Task instructions: Exact repetition of every entry is required.

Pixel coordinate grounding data
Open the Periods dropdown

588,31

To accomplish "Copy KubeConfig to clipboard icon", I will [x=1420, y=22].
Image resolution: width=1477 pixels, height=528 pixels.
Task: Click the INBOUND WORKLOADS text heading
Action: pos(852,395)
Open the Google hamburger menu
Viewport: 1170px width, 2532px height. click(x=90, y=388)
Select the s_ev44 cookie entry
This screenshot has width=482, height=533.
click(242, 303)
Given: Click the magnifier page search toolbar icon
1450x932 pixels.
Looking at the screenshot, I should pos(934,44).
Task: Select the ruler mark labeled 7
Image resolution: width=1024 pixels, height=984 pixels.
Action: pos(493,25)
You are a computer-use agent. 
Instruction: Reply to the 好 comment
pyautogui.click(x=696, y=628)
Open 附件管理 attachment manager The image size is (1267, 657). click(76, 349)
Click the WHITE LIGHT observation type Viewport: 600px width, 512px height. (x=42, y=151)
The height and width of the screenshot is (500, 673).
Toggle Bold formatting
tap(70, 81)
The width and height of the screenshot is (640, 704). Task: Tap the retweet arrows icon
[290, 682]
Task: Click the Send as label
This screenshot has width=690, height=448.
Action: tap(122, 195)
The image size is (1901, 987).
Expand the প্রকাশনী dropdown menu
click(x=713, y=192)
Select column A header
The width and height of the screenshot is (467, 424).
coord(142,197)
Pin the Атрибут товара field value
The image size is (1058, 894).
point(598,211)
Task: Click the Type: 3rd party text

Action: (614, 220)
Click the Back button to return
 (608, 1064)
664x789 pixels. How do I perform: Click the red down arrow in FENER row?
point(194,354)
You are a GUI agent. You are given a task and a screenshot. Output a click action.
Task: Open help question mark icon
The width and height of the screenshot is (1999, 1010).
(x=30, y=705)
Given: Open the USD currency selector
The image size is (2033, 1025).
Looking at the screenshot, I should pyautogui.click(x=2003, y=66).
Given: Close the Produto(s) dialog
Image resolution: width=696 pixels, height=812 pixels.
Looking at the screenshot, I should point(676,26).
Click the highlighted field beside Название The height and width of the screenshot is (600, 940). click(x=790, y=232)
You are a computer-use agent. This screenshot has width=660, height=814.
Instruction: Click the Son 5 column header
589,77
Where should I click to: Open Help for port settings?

Answer space:
Open the Periods dropdown

588,31

To accomplish "Copy KubeConfig to clipboard icon", I will [x=1420, y=22].
Image resolution: width=1477 pixels, height=528 pixels.
Task: Click the INBOUND WORKLOADS text heading
Action: pos(852,395)
Open the Google hamburger menu
Viewport: 1170px width, 2532px height. click(x=90, y=388)
Select the s_ev44 cookie entry
This screenshot has width=482, height=533.
click(242, 303)
Given: Click the magnifier page search toolbar icon
1450x932 pixels.
Looking at the screenshot, I should pos(934,44).
Task: Select the ruler mark labeled 7
Image resolution: width=1024 pixels, height=984 pixels.
Action: pos(493,25)
You are a computer-use agent. 
Instruction: Reply to the 好 comment
pyautogui.click(x=696, y=628)
Open 附件管理 attachment manager The image size is (1267, 657). click(76, 349)
Click the WHITE LIGHT observation type Viewport: 600px width, 512px height. (x=42, y=151)
The height and width of the screenshot is (500, 673).
Toggle Bold formatting
tap(70, 81)
The width and height of the screenshot is (640, 704). Task: Tap the retweet arrows icon
[290, 682]
Task: Click the Send as label
This screenshot has width=690, height=448.
Action: tap(122, 195)
The image size is (1901, 987).
Expand the প্রকাশনী dropdown menu
click(x=713, y=192)
Select column A header
The width and height of the screenshot is (467, 424).
coord(142,197)
Pin the Атрибут товара field value
The image size is (1058, 894).
point(598,211)
Task: Click the Type: 3rd party text

Action: (614, 220)
Click the Back button to return
 (608, 1064)
664x789 pixels. How do I perform: Click the red down arrow in FENER row?
point(194,354)
You are a GUI agent. You are given a task and a screenshot. Output a click action.
Task: Open help question mark icon
The width and height of the screenshot is (1999, 1010).
(x=30, y=705)
Given: Open the USD currency selector
The image size is (2033, 1025).
Looking at the screenshot, I should pyautogui.click(x=2003, y=66).
Given: Close the Produto(s) dialog
Image resolution: width=696 pixels, height=812 pixels.
Looking at the screenshot, I should point(676,26).
Click the highlighted field beside Название The height and width of the screenshot is (600, 940). click(x=790, y=232)
You are a computer-use agent. This screenshot has width=660, height=814.
Instruction: Click the Son 5 column header
589,77
Where should I click to: Open Help for port settings?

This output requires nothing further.